Pemakaiannya tidak praktis karena proses bongkar muat sampah perlu waktu lama dan tenaga lebih banyak. Kelebihannya adalah pada kapasitas tampung yang besar (16 m3) dan harga yang relatif lebih murah dari jenis lainnya. Operasionalisasi1-2 rit/hari.

2. Dump Truck. Kendaraan ini merupakan modifikasi dari truck biasa, bak truck dapat digerakkan secara hidrolik sehingga proses bongkar sampah bisa efektif, sedangkan lama operasionalisasi sama dengan truck biasa. Bak terbuat dari baja dengan kapasitas bervariasi 8 m3, harganya relatif lebih mahal dari truck biasa dengan kapasitas operasional adalah 2-3 rit perhari. Jenis kendaraan ini digunakan pada pola operasional sistem door to door, jemput bola, transfer depo, dan juga sistem TPSS atau container yang berfungsi sebagai TPSS.

Gambar 4.7

Dump Truck di Kota Yogyakarta Sumber: Dok. DLH Kota Yogyakarta, 2007

3. Arm-Roll Truck. Yaitu truck tanpa bak dengan lengan hidrolik untuk menggerakkan container. Dengan kendaraan ini, operasi pengangkutan dan pembuangan sampah menjadi lebih praktis. Bentuk dan ukurannya bervariasi menurut container. Harga kendaraan relatif lebih mahal dari dump truck. Kapasitas operasional adalah 4-6 rit perhari, tergantung pada jarak pengangkutan. Jenis kendaraan ini digunakan pada pola operasional sistem transfer depo dan container

.

Gambar 4.8

Arm Roll di Kota Yogyakarta Sumber: Dok. DLH Kota Yogyakarta, 2007

4. Lain-lain (mobil pick-up, motor roda 3 dan sepeda sampah. Sarana pengangkutan lainnya yang biasa digunakan untuk pengangkutan sampah di Kota Yogyakarta adalah mobil jenis pick-up, motor roda 3 dan sepeda sampah, yang biasanya digunakan secara insidental dan untuk melayani sampah pada wilayah yang sulit dijangkau kendaraan pengangkut sampah pada umumnya.

Gambar 4.9

Sepeda dan Motor Roda 3 Pengangkut Sampah di Kota Yogyakarta Sumber: Dok.

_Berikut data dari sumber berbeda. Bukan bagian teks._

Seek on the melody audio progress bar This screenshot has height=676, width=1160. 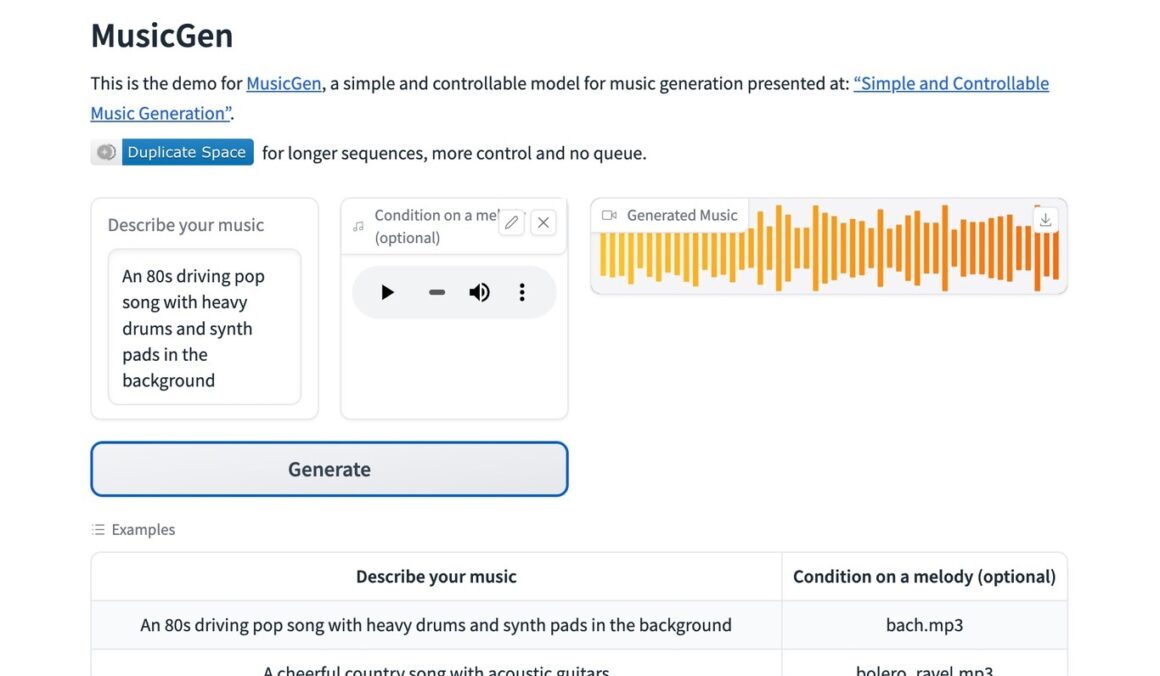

DLH Kota Yogyakarta, 2007

sepeda motor roda tiga

Sistem Pembuangan Akhir

Sistem pengelolaan sampah di Kota Yogyakarta berakhir di Tempat Pembuangan Akhir Sampah (TPSA). Sampah dari Kota Yogyakarta, baik sampah organik maupun sampah anorganik, bahkan sampah B3 (Bahan Buangan Berbahaya), dibuang ke Tempat Pembuangan Sampah Akhir (TPSA). TPSA berlokasi di Desa Sitimulyo, Kecamatan Piyungan, Kabupaten Bantul yang berjarak ±15 Km dari pusat Kota Yogyakarta ke arah tenggara. TPSA ini digunakan dan dikelola bersama antara Pemerintah Kota Yogyakarta, Sleman, dan Bantul yang tergabung dalam sekretariat bersama (Sekber KARTAMANTUL).

Gambar 4.10 TPSA Piyungan, Bantul Sumber : Dok. DLH Kota Yogyakarta, 2007

Pemerintah Kota Yogyakarta tidak mempunyai TPSA yang dimiliki secara otonom dan dikelola secara langsung di bawah administrasinya. Hal ini karena sangat terbatasnya lahan yang dimiliki oleh Pemerintah Kota Yogyakarta, sehingga pengadaan lahan yang cukup luas untuk menimbun sampah dan menjalankan konsep pengelolaan sampah berdasarkan model end of pipe, pada akhirnya sangat terbatas untuk dapat dipenuhi.

TPSA Piyungan memiliki total lahan seluas 12,5 Ha dengan kapasitas penampungan sampah mencapai 2,5 s.d. 3 juta m3. Perkiraan usia teknis TPSA ini mencapai ± 15 tahun terhitung sejak dibukanya pada tahun 1993. TPSA ini dioperasikan dengan tipe penampungan controlled landfill dimana terdapat cover soil untuk menutup tumpukan sampah yang ditimbun ke TPSA.